20 November 2009

» Home » Suara Merdeka » Krisis Energi dan Emisi 41 Persen

Krisis Energi dan Emisi 41 Persen

Pemenuhan energy security di sektor kelistrikan dapat dicukupi dengan peningkatan kapasitas pembangkit yang mencapai 35-40 GW di tahun 2020. Apabila hal itu tercapai, emisi negara kita akan meningkat lebih dari 200 persen dari emisi yang diproduksi saat ini.

Seperti baru saja disampaikan oleh juru bicara kepresidenan RI Dinno Patti Djalal.  Negara kita berkomitmen menurunkan emisi sebesar 41 persen di tahun 2020. Sepuluh tahun kurang lebih kita ‘masih’ punya waktu untuk mewujudkan komitmen tersebut.

Kenyataannya untuk  merealisasikan target pemerintah tersebut tidak semudah seperti yang dibayangkan.  Sedikit ilustrasi mengenai upaya apa yang harus dilakukan agar target tersebut tidak hanya menjual wacana. Ada euforia menyambut pertemuan KTT UNFCCC di Copenhagen, Denmark bulan depan.

Sebelum membahas mengenai ilustrasi skenario, terlebih dulu ada beberapa pertanyaan yang harus dijawab pemerintah mengenai patokan komparasi penurunan emisi tersebut.

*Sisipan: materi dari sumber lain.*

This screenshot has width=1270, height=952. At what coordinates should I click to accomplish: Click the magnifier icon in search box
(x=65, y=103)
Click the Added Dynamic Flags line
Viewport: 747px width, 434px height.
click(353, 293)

Pertama, penurunan emisi tahun 2020 dibandingkan dengan emisi tahun berapa? Kedua, apakah penurunan emisi dibandingkan dengan emisi yang dihasilkan berdasarkan prediksi Business as Usual di tahun 2020 yang menggunakan asumsi-asumsi yang telah disepakati oleh banyak peneliti dengan pemerintah. Kita tengok melalui sektor apa saja emisi bisa dikurangi.

Sektor Pembangkit

Telah dirumuskan dalam blue print  energi nasional, bahwasanya sumber energi pada pembangkit listrik kita dalam tempo 10-15 tahun ke depan sebagian besar akan mengandalkan batu bara. Itu merupakan salah satu  sumber energi yang menghasilkan emisi, terutama efek rumah kaca terbesar. Sektor pembangkit listrik dipercaya merupakan salah satu kontributor terbesar emisi (terutama CO2) di negara kita setelah emisi yang dihasilkan lahan gambut.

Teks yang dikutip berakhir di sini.